1. Anzacs, pie floaters and lamingtons are not "food traditions" bought from Britain by migrants and convicts. All of them originated in Australia in the 20th century. 

2. The swagman boiling potatoes in his billy can is a new one to me. Billies were generally used for making tea. Most swaggies did not get more than bully beef, flour, sugar and tea. 

3. Anzacs are biscuits, not cakes. 

4. The "pie floater" is a meat pie in a bowl of pea soup, not tomato sauce, and is not our national dish unless a national dish by definition is something almost universally derided and never eaten. 

5. In what appears to be an attempt to cater for different terminology in different countries, the authors have put corn syrup in brackets after golden syrup. However, these are not the same thing, golden syrup being derived from sugar cane and having an entirely different flavour. 

6. As above, icing and frosting are not the same thing. Any attempt to make lamingtons with frosting will result in total failure. 

7. In New Zealand, food is not "simple" meat and veg, but rather a reflection of the diversity of the country's population due to immigration. In particular, food from Thailand, Malaysia and India is common and modern New Zealand cuisine strongly reflects its influences. The book's information may have been accurate 20-30 years ago, but certainly not now. 

8. In New Zealand, kiwifruit is most certainly not eaten with every meal! 

This is just a sample from the information regarding Australia and New Zealand and clearly demonstrates extremely poor research. The sort of nonsense you might expect from people who still believe Australians ride kangaroos to work. 

I suppose for people who don't know any better, it's great, though to me it smacks of the Emperor's new clothes. I shudder to think that anyone has 100% faith in this book. Given Larousse's reputation (not to mention price) I expect a lot more. 

Review 2....

I've owned the 1988 edition of this masterpiece for several years. As a combination go-to resource, inspiration, and backgrounder on all things culinary, it is unsurpassed. The typeface, layout, and abundance of perfectly placed color photographs and illustrations make it a warm volume, despite its weight. 

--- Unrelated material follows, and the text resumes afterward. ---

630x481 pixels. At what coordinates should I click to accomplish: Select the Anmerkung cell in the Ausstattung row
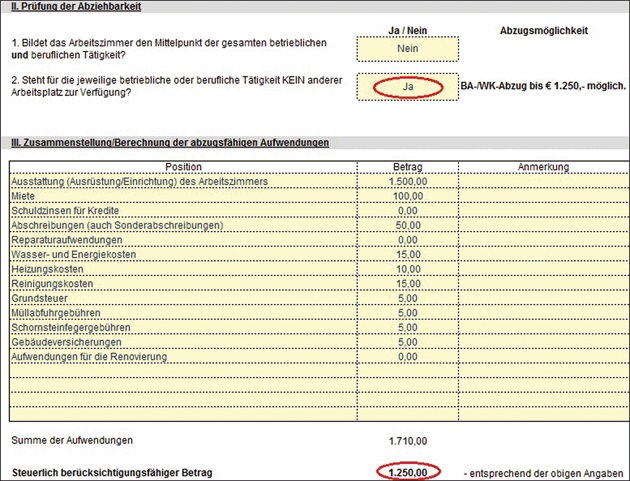(x=544, y=181)
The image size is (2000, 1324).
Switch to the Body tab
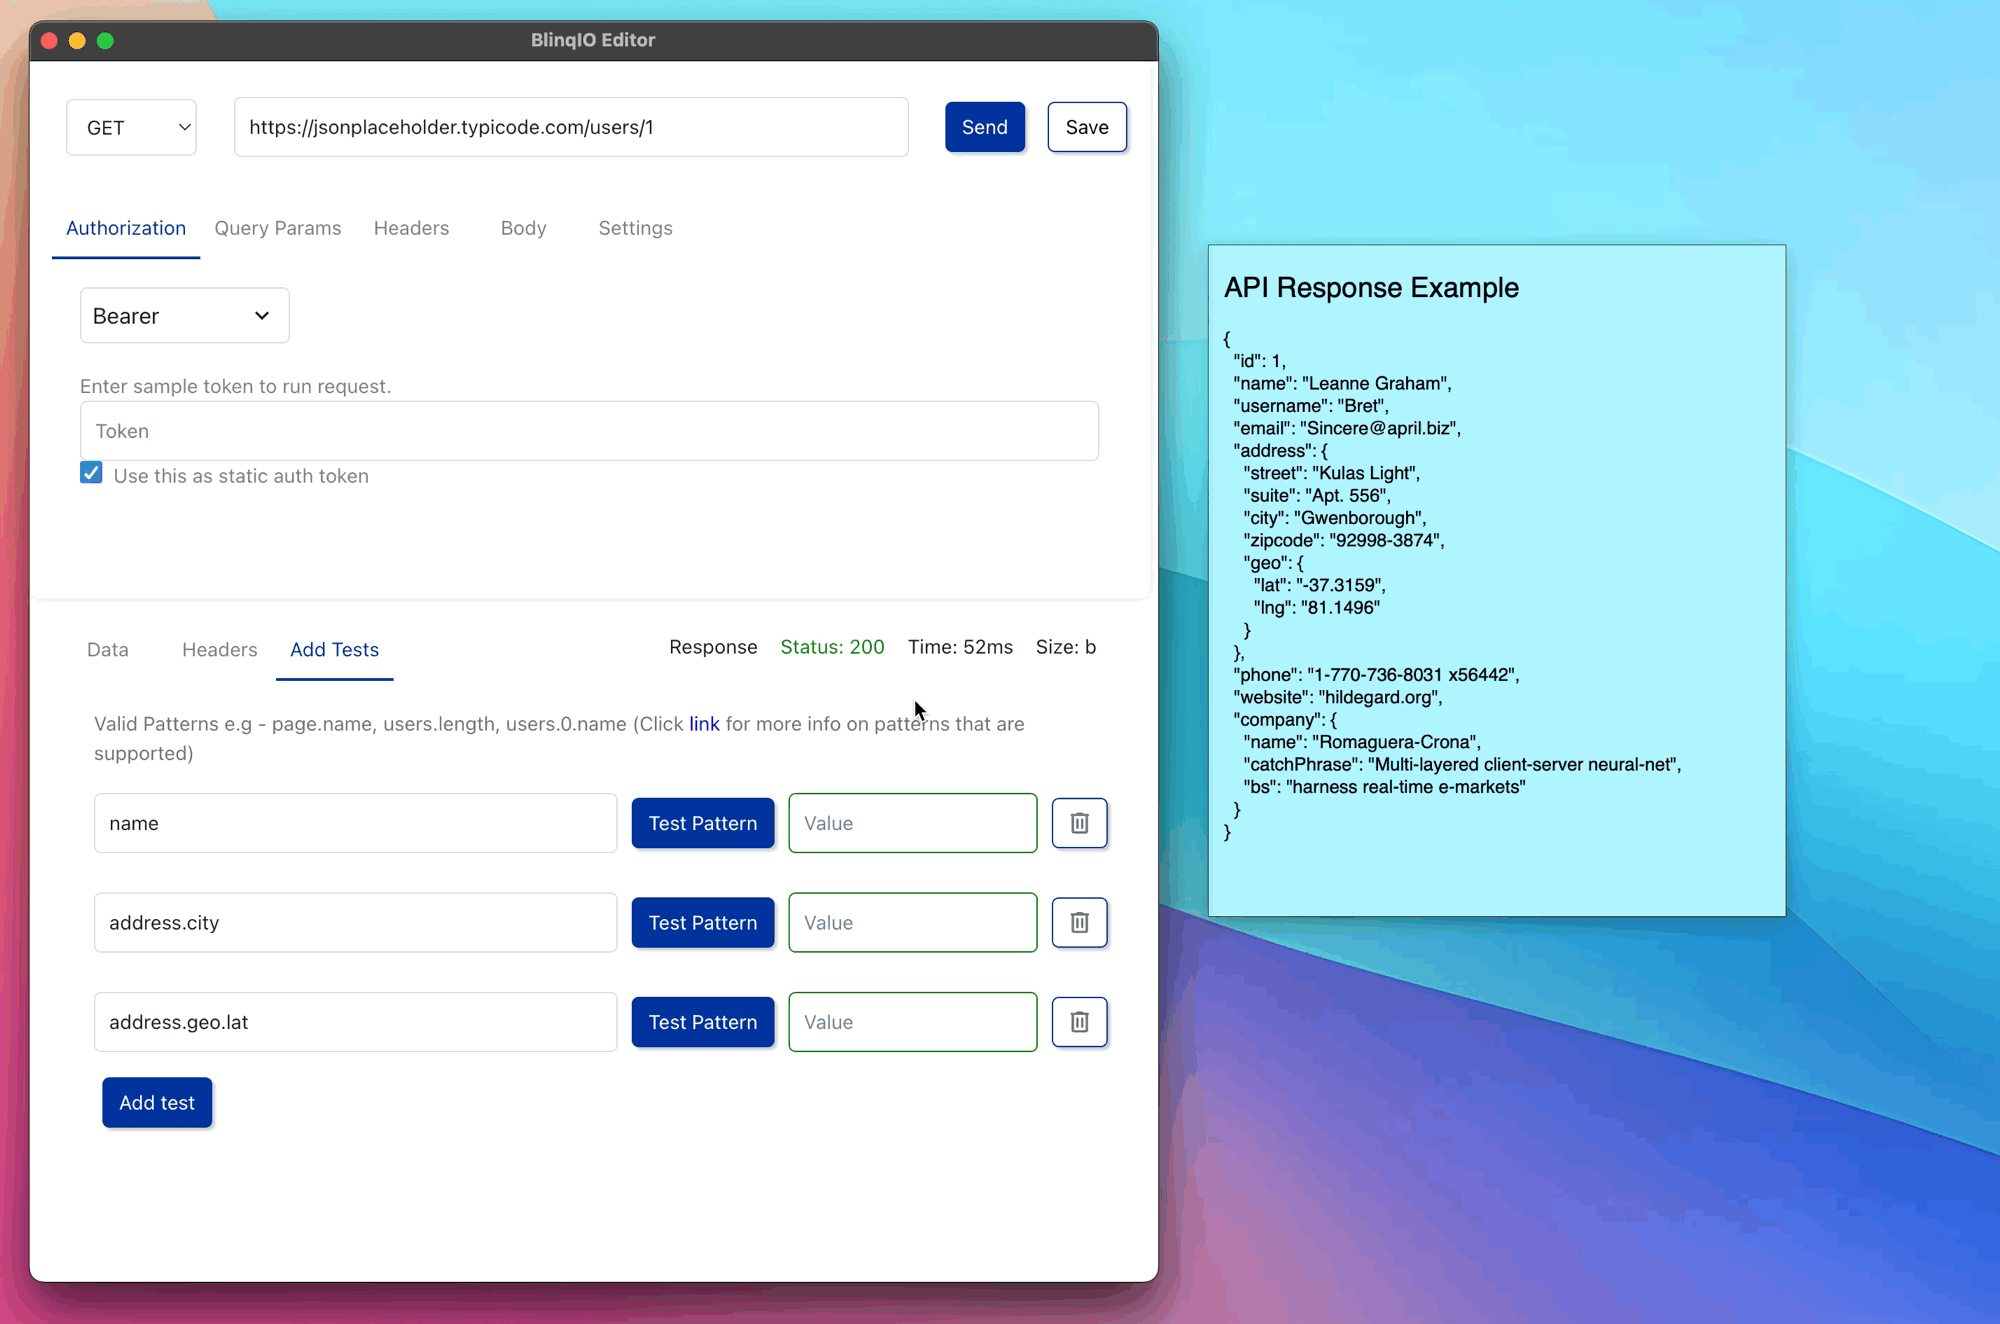tap(523, 228)
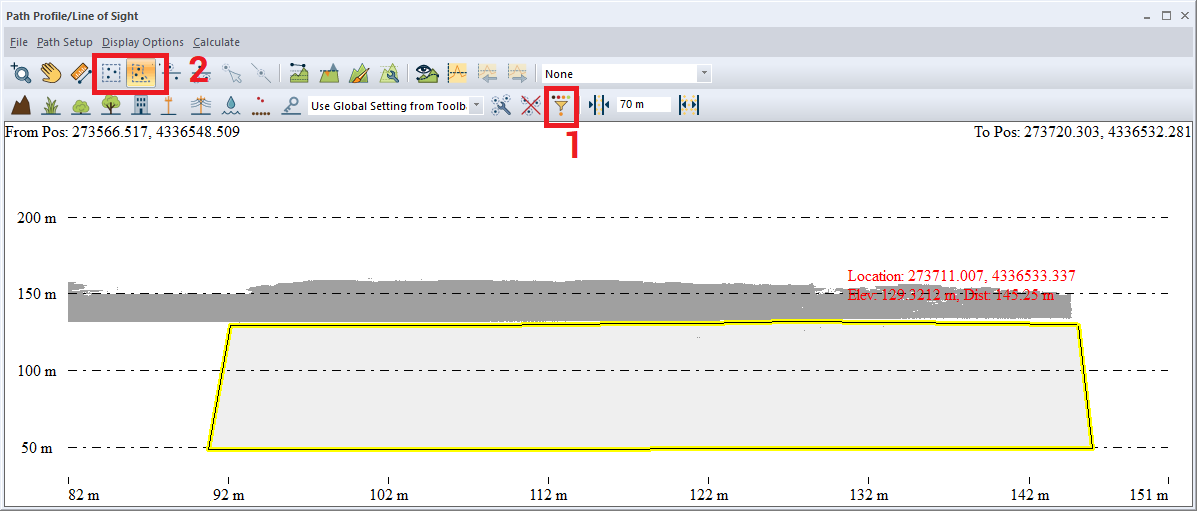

However, I recently purchased this new edition as a gift. The recipient is happy, but I'm a bit disapointed. Though the new scheme makes distinguishing recipies a snap (red titles), the typeface is steril and the number and interest of photographs has declined substantially, largely consisting of full-page stock photo stuff. Nevertheless, a great book, but one that has lost some of its beauty. I'm happy to own the 1988 edition! 

Sooo, What do you all think? How old is your copy of this book? Have any of you that have the newest edition noticed its not up to snuff at all??
Thanks for any and all advice!!
Joyfull


----------



## m brown (May 29, 1999)

mine is from 1977 and I wouldn't trade it for the world!:roll:


----------



## breton beats (Feb 21, 2007)

Keller It think it all depends on what you buy cookbooks for. If it is to use everyday, then I would probably pass. If it is to get inspiration by looking at dishes, presentation, decor, etc... Then I would definately get the books (and the price is great to).

I almost never use the recipes in books, but I love looking at pictures to feel inspired, or get ideas. I buy cookbooks based soley on pictures and presentation alone. (baking stuff aside).

If you buy cookbooks just to collect excellent books then the Keller books are definately a go. They are beautiful and no matter what you think of the restaurant or recipes they make good coffee table books for foodies.

I would pass on the Larousse Gastronomique: I have an older French version, and I do think that it is superior. The new one is too "modern" and there are better resources out there if you are looking for that. Again I don't use this book for recipes, but for ideas, research. (I would suggest that if you are poking around in used stores, look for an older copy [try Powells.com])


----------



## foodpump (Oct 10, 2005)

I've looked through older Larouss's (circa 1950's) and stuff like Chinese cooking rated 2 pages. Don't think any book is perfect. I do like the Gastronomique for ideas, history, and background information, fertile hunting ground for ideas for new menus , dishes, what to do with surplus of some ingredient I'm not familiar with, but I never take anything in print for the gospel truth.


----------



## cakerookie (Sep 10, 2005)

You would be hard pressed to find any book cookbook or otherwise that did not have at least one negative comment. I agree with foodpump on the fact that you never take anything in print as the gospel truth. Larousse is a good book as well as The French Laundry. Errors do occur and no book is perfect. Generally what I have done is gone to the local bookstore and thumbed through a book that I was interested in if I like what I saw then I would consider buying it. It all boils down to what type food you are interested in preparing. If your looking at French food Julia Childs books are good along with Jacque Pepins. Bottom line its what you think about the book that matters as no 2 people will have the same view.


----------



## kiwicook (Jun 11, 2007)

I agree with Joyfull on the Australian and NZ components. What a lot of misinformation!

The original Larousse was published in 1938. My copy is the 12th impression (1972) of the 1961 edition. I see when I bought it 35 years ago I paid $NZ7.75 for it. Incidentally I note my edition was edited by Nina Froud and Charlotte Turgeon. Who edited the latest edition?


----------



## joyfull (May 24, 2006)

Thanks everyone! I think I'll take the advice of trying to find used copies of these books, and hopefully an older printing of Larousse Gastronomique! That way if they aren't suitable for me, I won't have to worry about the cost part so much..

cakerookie, I just recently found a very nice copy of Jacques Pepin's, "A Fench Chef Cooks At Home" soft cover, for one dollar no tax, at my local thrift store! 
Can't get better than that eh!!!


----------